When cargo builds a Rust project, it invokes rustc once per compilation unit. Setting RUSTC_WRAPPER=kache tells cargo to call kache instead, passing the real rustc path as the first argument.

kache detects this mode automatically: if its first argument looks like a path to rustc or clippy-driver, it runs as a wrapper. Otherwise it runs as the CLI.

For each rustc invocation, the wrapper does this:

parse args

compute blake3 cache key

check local store ──── hit → restore via hardlink → done
    ↓ miss
check remote (via daemon) ── hit → restore via hardlink → done
    ↓ miss
acquire per-key build lock

run rustc

store output files in content-addressed blobs

send upload job to daemon (async)

release lock

The lock prevents duplicate compilation when cargo spawns multiple parallel rustc processes for the same crate (which can happen in certain workspace configurations). A process that loses the lock waits for the winner's result and restores from the cache instead of compiling.

Non-primary invocations — rustc calls with no source file, like dependency probing — pass straight through without touching the cache.

The local store

The store lives under ~/.cache/kache/ and has two parts:

SQLite index (index.db) tracks every cache entry: crate name, cache key, file list, feature flags, target, and profile. It runs in WAL mode with a 5-second busy timeout so 300+ parallel rustc processes can all hit it without contention.

Content-addressed blobs (store/) hold the actual compiled files. Each blob is named after its blake3 hash, so two crates that happen to produce an identical artifact share the same physical file. When kache restores a cache hit, it hardlinks the blob into the project's target/ directory — no data is copied, the inode is shared.
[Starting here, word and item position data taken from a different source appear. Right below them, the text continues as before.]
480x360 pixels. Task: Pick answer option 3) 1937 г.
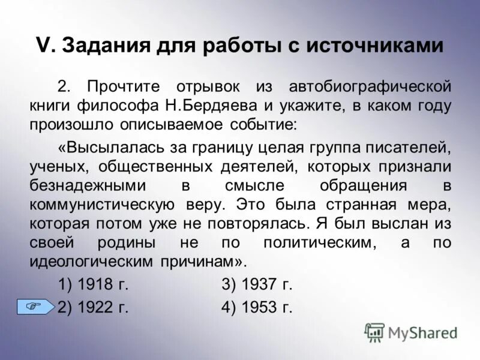257,284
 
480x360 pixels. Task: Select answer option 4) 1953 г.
257,307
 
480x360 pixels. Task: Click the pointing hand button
35,307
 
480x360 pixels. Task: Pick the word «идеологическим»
95,263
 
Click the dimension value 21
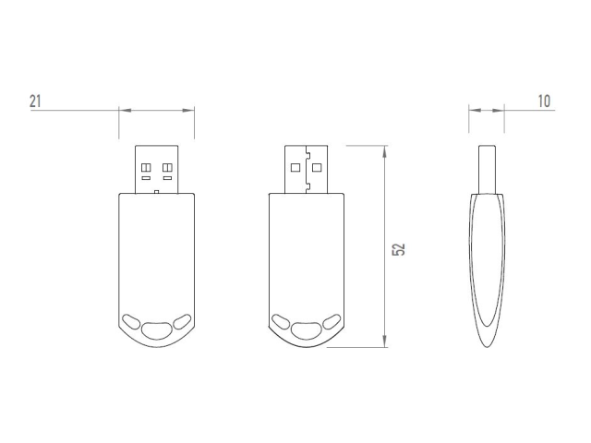tap(35, 102)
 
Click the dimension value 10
tap(544, 102)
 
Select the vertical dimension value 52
tap(399, 249)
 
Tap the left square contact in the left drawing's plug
tap(146, 167)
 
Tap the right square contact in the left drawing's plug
tap(167, 167)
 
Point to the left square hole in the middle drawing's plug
tap(296, 168)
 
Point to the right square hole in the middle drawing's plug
tap(317, 168)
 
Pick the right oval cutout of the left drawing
tap(182, 321)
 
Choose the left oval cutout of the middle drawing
tap(281, 322)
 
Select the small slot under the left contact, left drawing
tap(146, 177)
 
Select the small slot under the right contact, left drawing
tap(167, 177)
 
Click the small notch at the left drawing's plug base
tap(157, 192)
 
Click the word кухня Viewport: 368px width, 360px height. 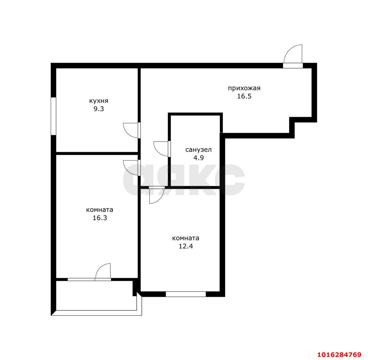(99, 101)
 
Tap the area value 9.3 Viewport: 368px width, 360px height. (99, 109)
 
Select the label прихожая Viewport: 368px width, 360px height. (244, 88)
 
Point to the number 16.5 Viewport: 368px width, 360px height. (244, 96)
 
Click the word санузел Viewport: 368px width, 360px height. (198, 150)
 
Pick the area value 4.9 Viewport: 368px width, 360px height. (199, 158)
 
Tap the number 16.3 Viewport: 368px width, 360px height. (100, 218)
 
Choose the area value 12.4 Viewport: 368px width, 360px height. (186, 246)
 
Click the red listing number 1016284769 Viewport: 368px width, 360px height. (340, 354)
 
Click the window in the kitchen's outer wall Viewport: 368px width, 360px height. (53, 116)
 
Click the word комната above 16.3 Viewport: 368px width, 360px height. (100, 210)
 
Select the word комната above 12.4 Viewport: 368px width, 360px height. (185, 238)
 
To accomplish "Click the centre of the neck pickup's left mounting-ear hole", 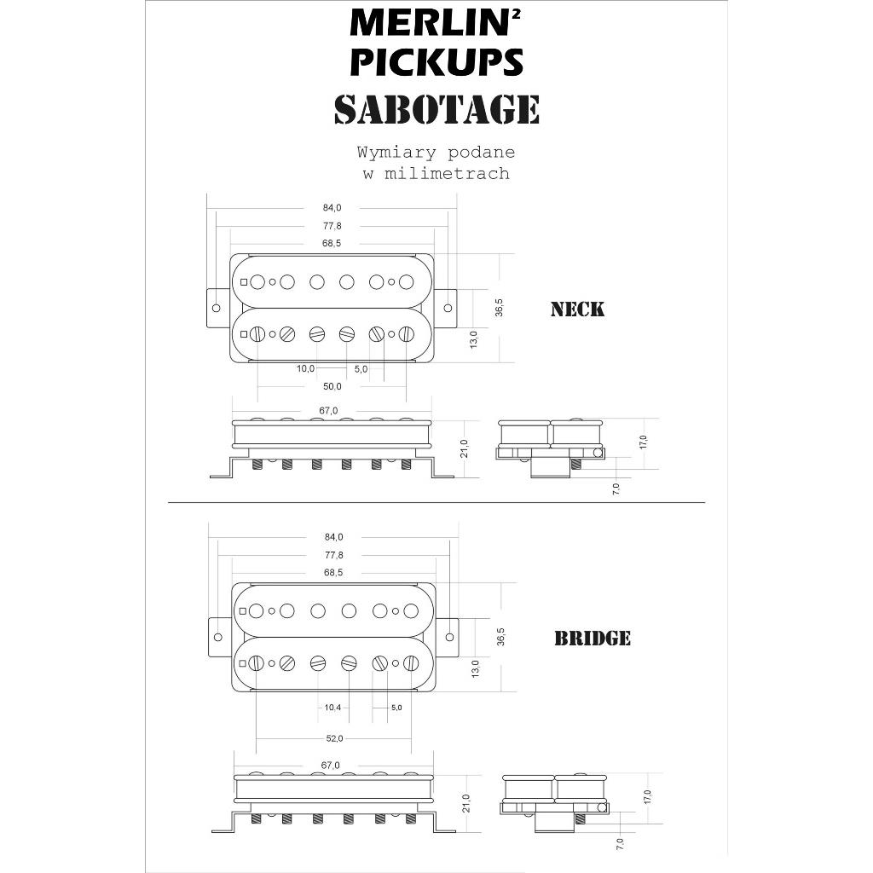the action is [x=217, y=308].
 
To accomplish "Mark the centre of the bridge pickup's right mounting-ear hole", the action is [x=450, y=637].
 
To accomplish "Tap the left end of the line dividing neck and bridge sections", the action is [x=169, y=502].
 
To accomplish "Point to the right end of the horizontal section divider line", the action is [x=705, y=502].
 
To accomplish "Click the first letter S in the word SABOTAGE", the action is [x=346, y=109].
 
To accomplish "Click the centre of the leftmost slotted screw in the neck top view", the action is [x=257, y=334].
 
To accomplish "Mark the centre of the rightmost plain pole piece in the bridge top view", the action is [x=411, y=610].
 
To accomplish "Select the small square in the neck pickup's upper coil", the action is [x=244, y=281].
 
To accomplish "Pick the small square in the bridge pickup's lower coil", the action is [x=243, y=663].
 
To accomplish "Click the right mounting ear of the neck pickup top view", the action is [x=446, y=308].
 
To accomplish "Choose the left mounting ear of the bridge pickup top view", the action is [x=220, y=637].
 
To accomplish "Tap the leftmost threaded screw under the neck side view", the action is [x=257, y=463].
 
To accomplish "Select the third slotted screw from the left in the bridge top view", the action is [x=318, y=663].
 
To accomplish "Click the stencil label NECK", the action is [x=577, y=309].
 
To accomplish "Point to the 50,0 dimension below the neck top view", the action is [x=332, y=386].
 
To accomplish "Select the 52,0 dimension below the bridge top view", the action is [x=334, y=738].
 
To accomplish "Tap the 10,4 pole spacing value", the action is [x=332, y=707].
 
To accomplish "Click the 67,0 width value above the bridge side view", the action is [x=330, y=766].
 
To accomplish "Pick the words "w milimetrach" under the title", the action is [x=436, y=173].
For binary outputs (executables, dylibs), where hardlinks are unsafe because cargo may modify the file in place, kache copies instead.

The daemon

The daemon is a long-running background process that handles everything async: uploading new artifacts to S3, checking the remote before a build starts, and prefetching artifacts for upcoming crates.

The wrapper communicates with the daemon over a Unix socket (~/.cache/kache/daemon.sock) using lightweight RPC calls that complete in under a millisecond. If the daemon is down, the wrapper continues without it — local caching works normally, remote features degrade gracefully.

The daemon runs as a separate binary invocation (kache daemon run) and can be managed as a system service via launchd (macOS) or systemd (Linux). See Daemon lifecycle for details.

What kache does not touch

kache only intercepts rustc and clippy-driver invocations. It does not wrap cargo, cc, ld, or any other tool. Linking, proc-macro expansion, and build scripts run unmodified.

By default, kache skips binary crates and dynamic libraries — their outputs depend on the linker, require code signing on macOS, and are more expensive to restore correctly. Enabling cache_executables opts in, but most of the compile-time savings come from caching rlibs anyway.